Hari ini aku akan pergi. Aku akan berhenti sekolah. Aku akan ke stasiun pasar senen. Aku akan mengamen di atas kereta. Aku ingin hidup bebas dari ejekan dan cacian teman-teman. Kulangkahkan kakiku dengan cepat membawa dua lembar pakaian kutenteng diplastik hitam. 

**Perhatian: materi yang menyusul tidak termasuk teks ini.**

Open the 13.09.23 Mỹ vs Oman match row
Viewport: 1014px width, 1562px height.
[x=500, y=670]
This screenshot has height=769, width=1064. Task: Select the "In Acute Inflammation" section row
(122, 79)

Sepanjang jalan tak banyak yang kupikirkan. Waktu itu bapak sedang tidak enak badan Ibu pun bergegas membawanya ke puskesmas. Aku tak menghiraukan semunya. Aku hanya ingin lari dan pergi menjauh dari mereka. Ntah mengapa tiba-tiba langkahku terhenti. Ada seseorang menepuk pundakku. Seorang pemuda yang tidak pernah kukenal sebelumnya.
“Maaf kalo boleh tau musola di daerah sini dimana ya Dek?”

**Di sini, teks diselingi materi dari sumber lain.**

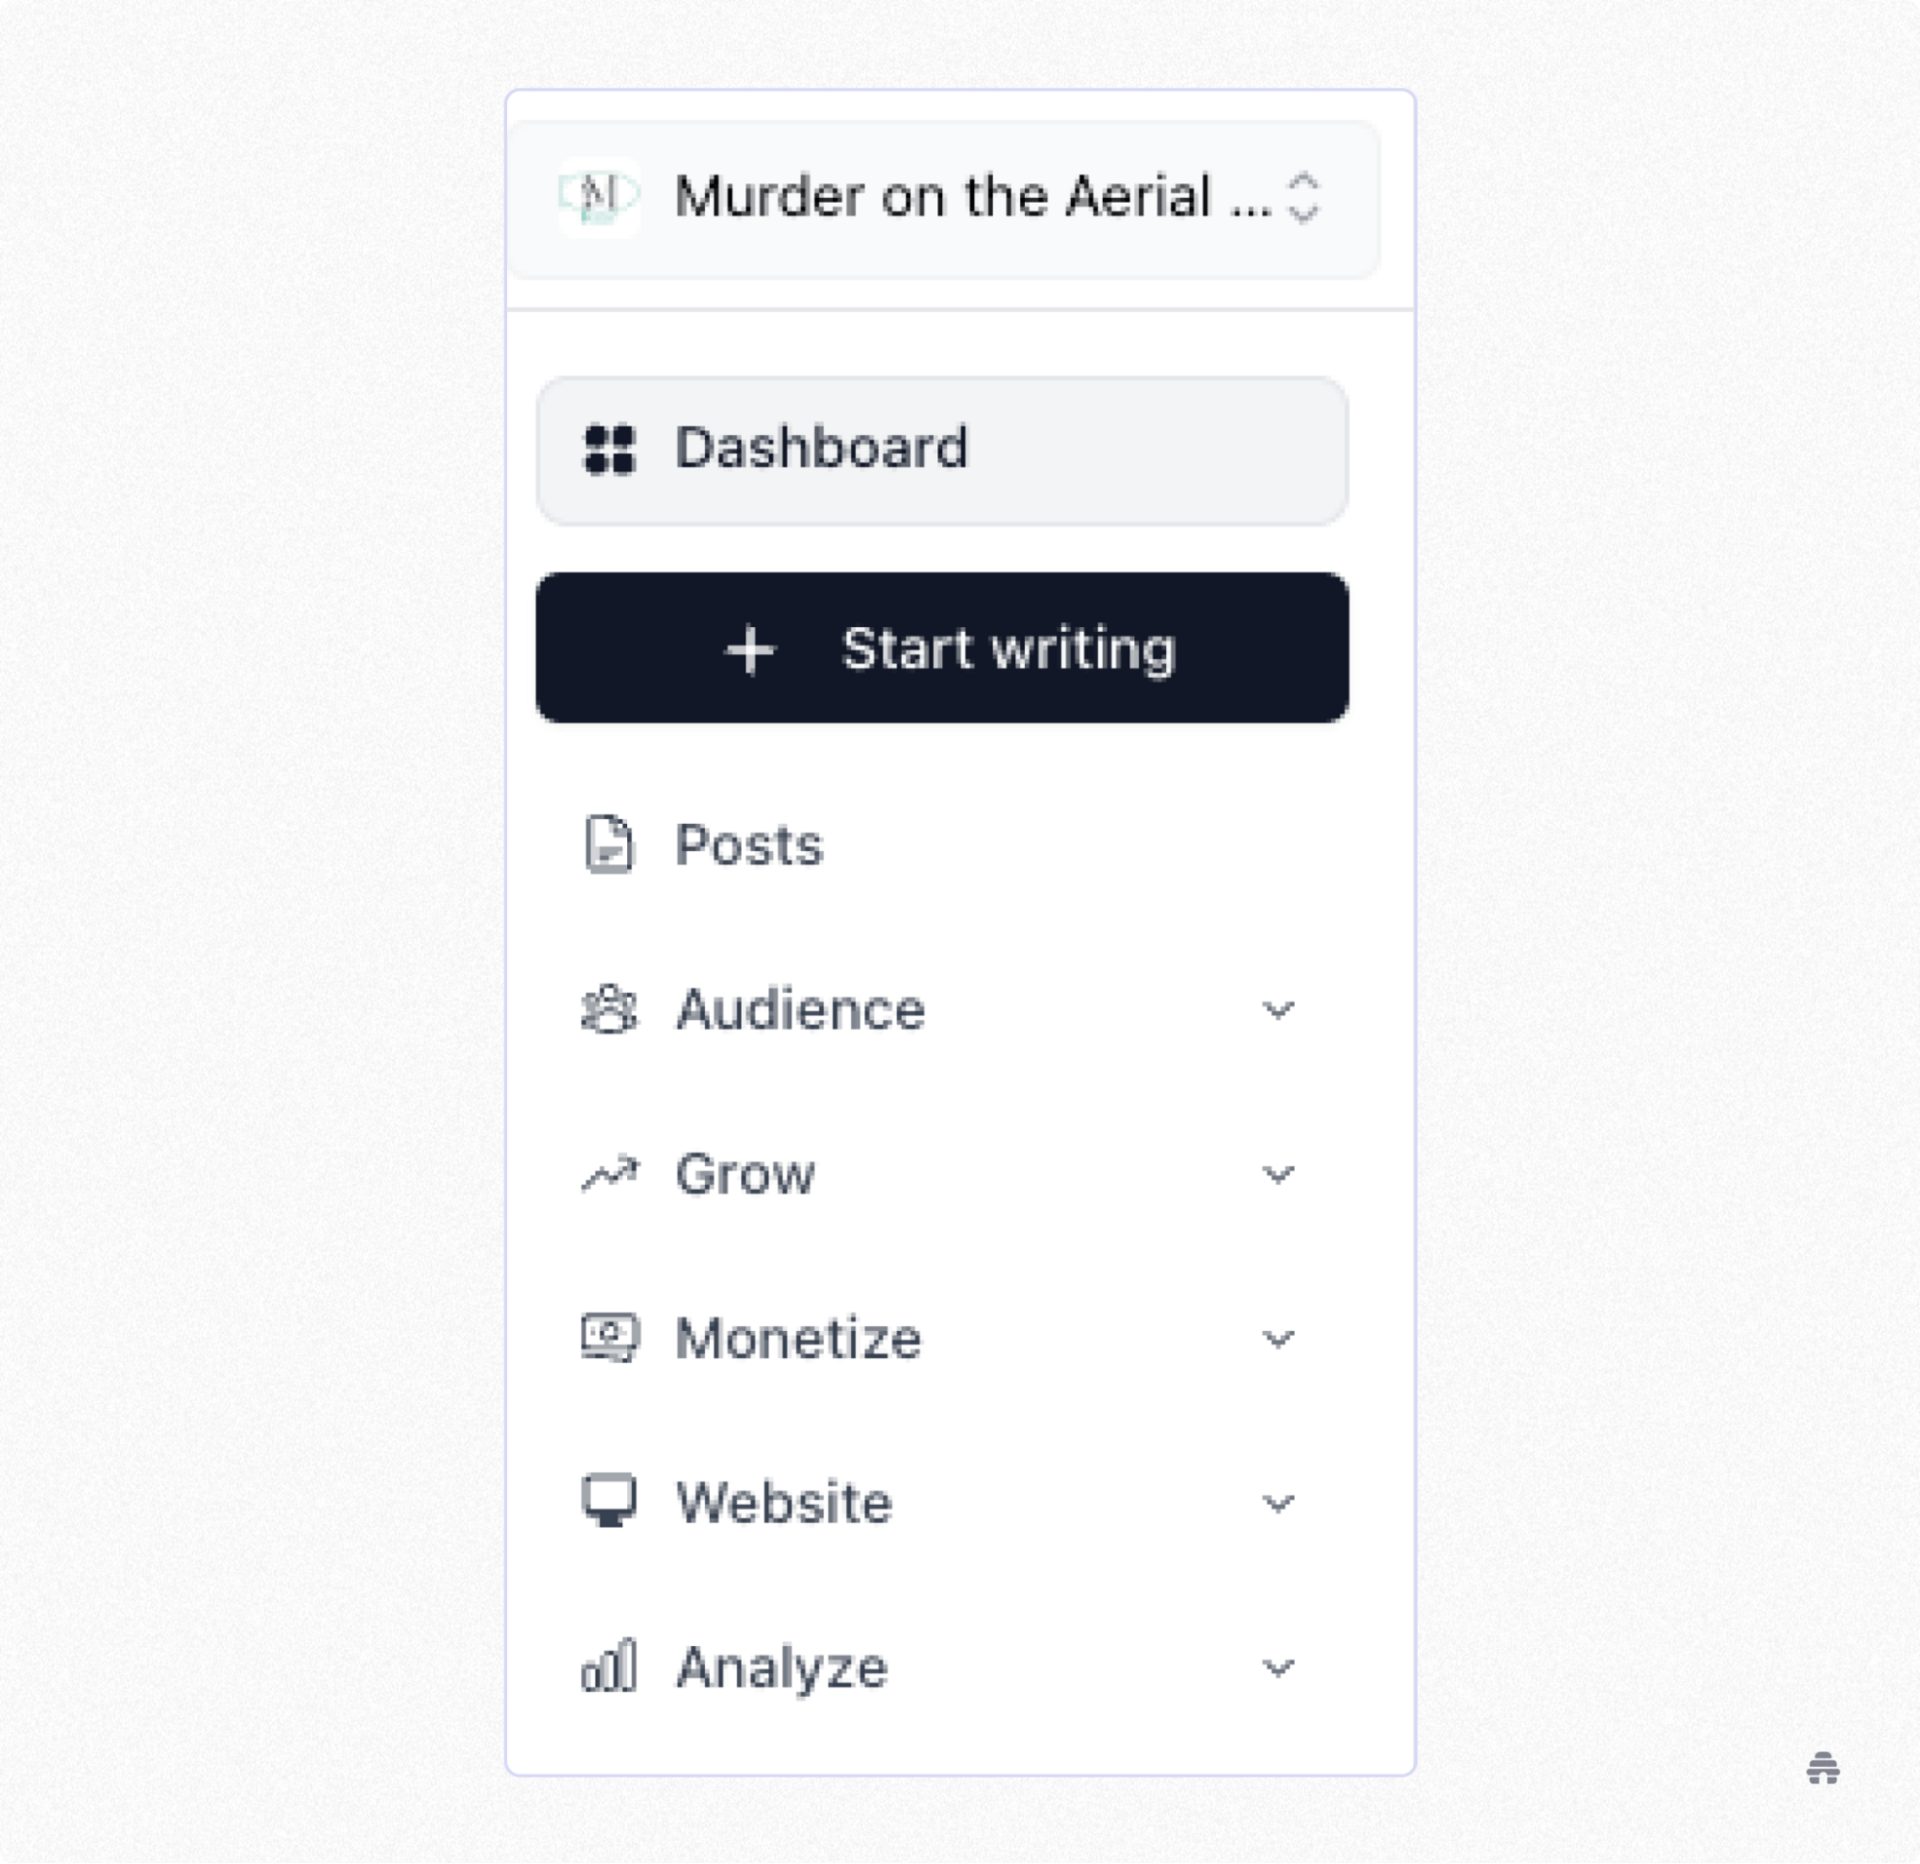Click the Analyze bar-chart icon

tap(610, 1665)
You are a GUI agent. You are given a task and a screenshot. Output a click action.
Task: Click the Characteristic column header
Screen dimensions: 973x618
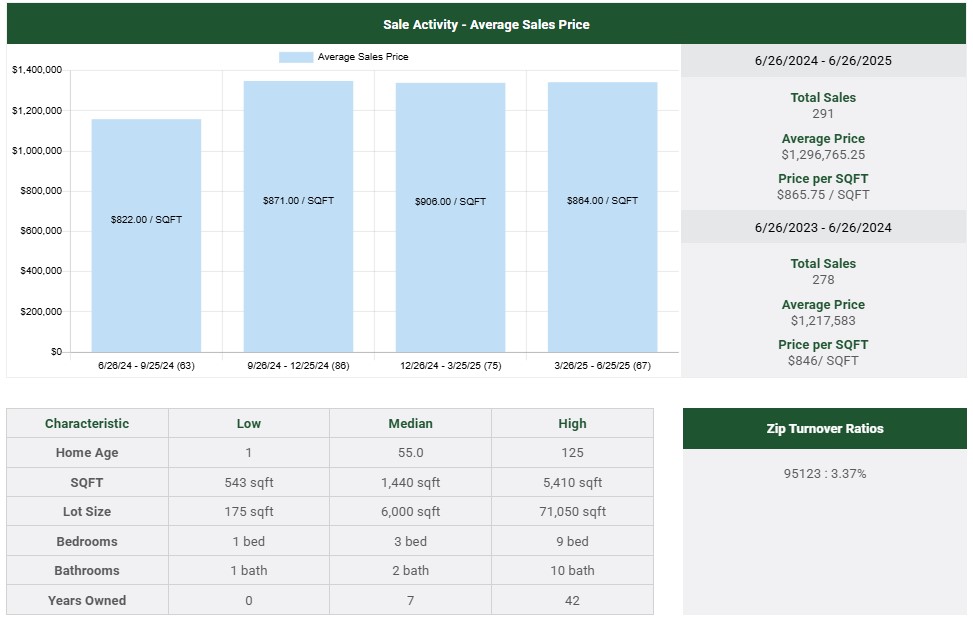point(87,423)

“Tidak jauh dari sini Bang, ayo saya antar”  jawabku kemudian.
Laki-laki itu mengikutiku dengan berjalan kaki.
“Oya kamu mau kemana, siang-siang begini?”
“Aku mau ke stasiun Bang”
“Stasiun? Mau pergi kemana?
“Mau cari uang Bang, Aku bosan diejek teman-teman terus”
Dengan tersenyum pemuda itu mengajakku duduk di teras musola itu.

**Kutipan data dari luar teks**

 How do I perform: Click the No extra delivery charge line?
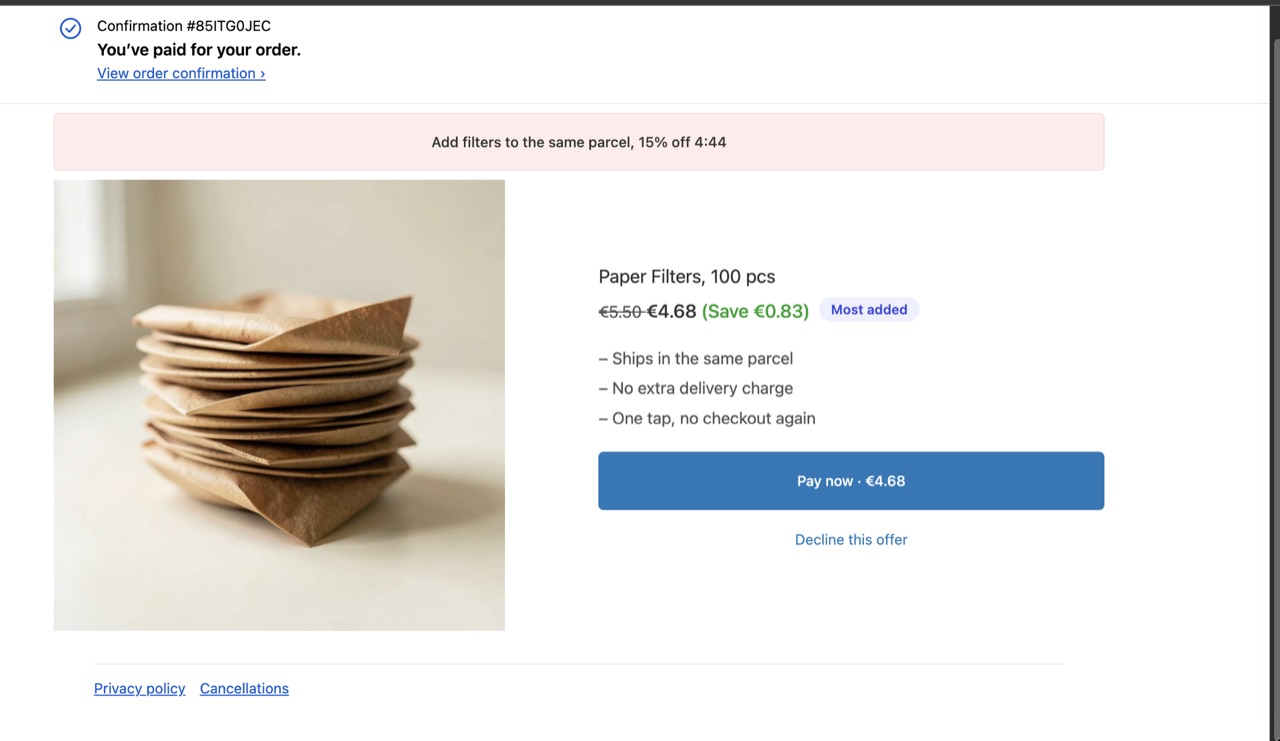[696, 388]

“Kamu mau cari uang betul? Apa yang kamu bisa?”tanyanya penuh selidik.
“Dimana orang tuamu Dek?”
“Orang tuaku miskin, Ibu pemulung. Bapakku sakit-sakitan. Aku selalu diejek teman-teman sekolahku. Mereka tak ada yang mau berteman denganku Bang” aku malu. Makanya aku ingin pergi saja”
“Oya siapa namamu? Perkenalkan nama Abang Jaya. Abang tinggal di daerah blok M. kebetulan Abang bekerja di Yayasan Darul Mutaqin. Kamu mau gak ikut Om?
“Namaku Risky. maksudnya bekerja di tempat Om?
“Tidak Risky. Kamu tidak bekerja tapi sekolah. Om akan menjadi orang tua angkatmu”
“Tapi..Bang?
“Iya.. tapi kamu harus pulang menemui bapak dan Ibumu. Kita berpamitan meminta do’a restunya gimana?
“Ok” aku pun menganggukan kepala meski di pikiranku masih ragu dengan jawabanku mengiyakan ajakan Bang Jaya.
Seusai sholat zuhur Bang Jaya mengajaku kembali ke rumahku. Saat itu perasaan ini berkecamuk pulang atau pergi saja tanpa memberitahu orang tuaku. Seratus meter lagi kakiku samapai di gubuk mungil itu. Dari kejauhan sesekali kulihat penghuni permukiman kumuh itu datang menuju gubukku. Ntah apa yang mereka lakukan dirumahku. Langkahku kian dekat kulihat peti keranda terlihat tak jauh dari rumahku. Siapa gerangan yang meninggal. Rasanya beberapa jam yang lalu tempat ini sunyi sepi tak ada peristiwa apapun.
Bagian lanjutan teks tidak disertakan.